[START Supplied material]

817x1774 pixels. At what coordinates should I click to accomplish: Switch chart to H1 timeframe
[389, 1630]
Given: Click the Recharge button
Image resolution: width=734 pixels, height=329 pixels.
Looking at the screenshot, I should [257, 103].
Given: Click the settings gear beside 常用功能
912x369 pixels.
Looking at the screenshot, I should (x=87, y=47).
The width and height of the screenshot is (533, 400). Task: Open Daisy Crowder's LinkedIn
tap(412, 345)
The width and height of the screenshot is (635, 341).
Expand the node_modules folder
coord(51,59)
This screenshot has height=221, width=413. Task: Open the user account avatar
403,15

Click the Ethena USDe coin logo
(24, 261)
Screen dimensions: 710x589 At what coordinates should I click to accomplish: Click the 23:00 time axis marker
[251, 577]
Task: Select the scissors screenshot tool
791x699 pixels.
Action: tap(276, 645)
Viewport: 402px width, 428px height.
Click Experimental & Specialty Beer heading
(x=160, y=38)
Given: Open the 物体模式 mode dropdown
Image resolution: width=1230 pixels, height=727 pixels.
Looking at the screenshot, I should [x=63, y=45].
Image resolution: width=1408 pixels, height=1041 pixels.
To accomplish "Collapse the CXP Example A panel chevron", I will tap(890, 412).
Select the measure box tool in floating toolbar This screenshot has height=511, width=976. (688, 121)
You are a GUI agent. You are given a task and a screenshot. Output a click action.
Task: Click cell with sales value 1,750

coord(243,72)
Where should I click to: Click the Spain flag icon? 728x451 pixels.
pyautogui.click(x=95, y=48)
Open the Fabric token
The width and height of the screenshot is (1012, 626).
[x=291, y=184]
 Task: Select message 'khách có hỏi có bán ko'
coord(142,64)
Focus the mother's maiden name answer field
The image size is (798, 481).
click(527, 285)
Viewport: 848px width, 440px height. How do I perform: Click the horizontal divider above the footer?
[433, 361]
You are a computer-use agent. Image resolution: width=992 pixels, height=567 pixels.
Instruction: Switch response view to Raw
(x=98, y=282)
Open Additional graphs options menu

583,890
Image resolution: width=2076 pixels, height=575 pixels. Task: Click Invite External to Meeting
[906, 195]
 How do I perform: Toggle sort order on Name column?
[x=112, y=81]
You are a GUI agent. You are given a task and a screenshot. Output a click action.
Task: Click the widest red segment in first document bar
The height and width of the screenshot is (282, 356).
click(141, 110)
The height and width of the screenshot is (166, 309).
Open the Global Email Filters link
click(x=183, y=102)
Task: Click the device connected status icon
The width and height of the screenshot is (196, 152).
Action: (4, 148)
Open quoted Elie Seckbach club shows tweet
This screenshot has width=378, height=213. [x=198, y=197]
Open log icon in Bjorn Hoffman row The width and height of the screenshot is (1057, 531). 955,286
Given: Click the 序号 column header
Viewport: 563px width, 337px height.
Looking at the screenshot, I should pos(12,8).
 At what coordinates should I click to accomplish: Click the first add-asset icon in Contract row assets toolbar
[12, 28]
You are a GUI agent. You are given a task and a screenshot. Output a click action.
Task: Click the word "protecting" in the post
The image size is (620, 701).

[END Supplied material]

▶ What you need to do
Starting at the line that contains "Where should I" and stopping after the line that contains "[x=112, y=81]", reproduce that material in full, requests included. Offset every coordinate in the answers by +67.

▶ Reply to the exercise
Where should I click to: Click the Spain flag icon? 728x451 pixels.
pyautogui.click(x=162, y=115)
Open the Fabric token
The width and height of the screenshot is (1012, 626).
[x=358, y=251]
 Task: Select message 'khách có hỏi có bán ko'
coord(209,131)
Focus the mother's maiden name answer field
The image size is (798, 481).
click(594, 352)
Viewport: 848px width, 440px height. How do I perform: Click the horizontal divider above the footer?
[500, 428]
You are a computer-use agent. Image resolution: width=992 pixels, height=567 pixels.
Instruction: Switch response view to Raw
(x=165, y=349)
Open Additional graphs options menu

650,957
Image resolution: width=2076 pixels, height=575 pixels. Task: Click Invite External to Meeting
[973, 262]
 How do I perform: Toggle sort order on Name column?
[x=179, y=148]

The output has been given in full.